Emma Thompson scores a double bull's-eye with Sense and Sensibility
, a marvellous adaptation of Jane Austen's novel. Not only does Thompson turn in a strong (and gently humorous) performance as Elinor Dashwood--the one with "sense"--she also wrote the witty, wise screenplay. Austen's tale of 19th-century manners and morals provides a large cast with a feast of possibilities, notably Kate Winslet, in her pre-Titanic
flowering, as Thompson's deeply romantic sister, Marianne (the one with "sensibility").
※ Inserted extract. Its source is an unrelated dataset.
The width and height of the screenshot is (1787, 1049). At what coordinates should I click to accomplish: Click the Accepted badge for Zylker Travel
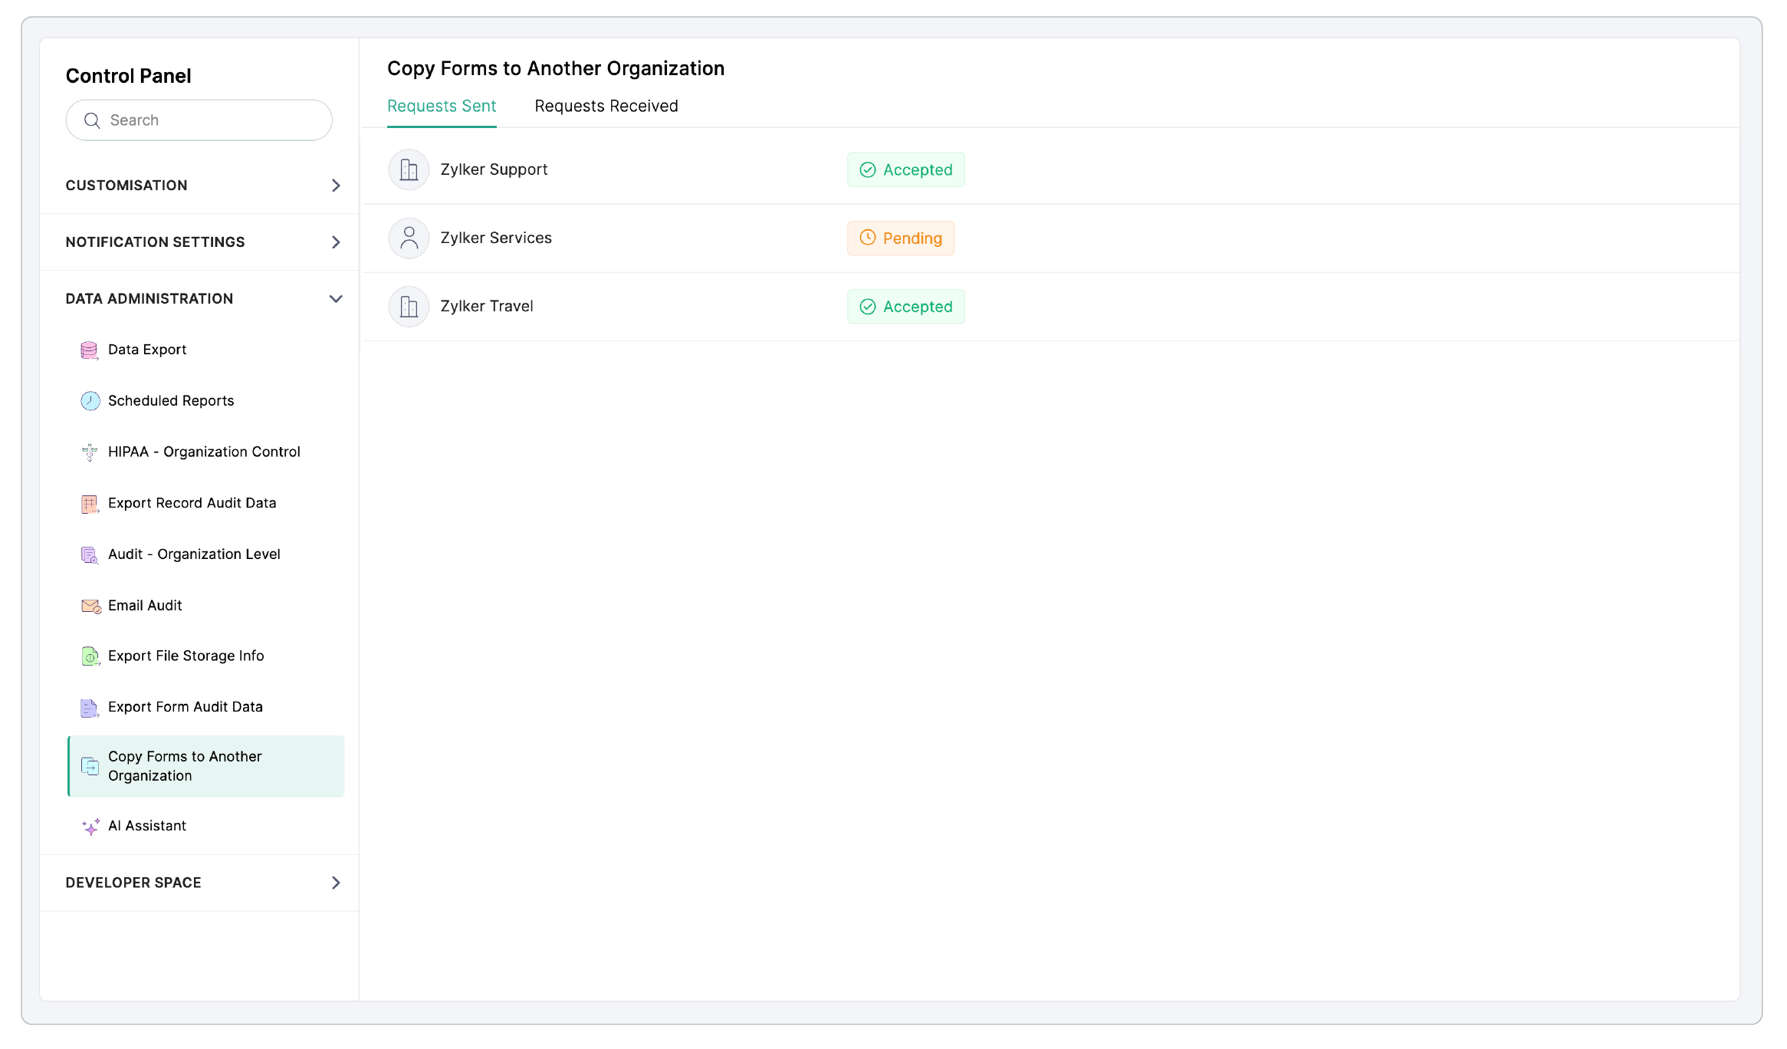905,307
Winslet attracts the wooing of shy Alan Rickman (a nice change of pace from his bad-guy roles) and dashing Greg Wise, while Thompson must endure an incredibly roundabout courtship with Hugh Grant, here in fine and funny form. All of this is doled out with the usual eye-filling English countryside and handsome costumes, yet the film always seems to be about the careful interior lives of its characters. The director, an inspired choice, is Taiwan-born Ang Lee, here making his first English-language film. He brings the same exquisite taste and discreet touch he displayed in his previous Asian films (such as Eat Drink Man Woman
). Thompson's script won an Oscar. --Robert Horton
Emma Thompson stars in and provides the screenplay for this adaptation of Jane Austen's classic novel. Thompson plays Elinor, the eldest of sisters who are reduced in means when their father dies and his estate passes on to his son from his first marriage. They are soon accepted into their new society, each finding romance, but with some pain along the way. Also starring Kate Winslet, Hugh Grant and Alan Rickman, the film won an Oscar for Best Adapted Screenplay, as well as three BAFTAs.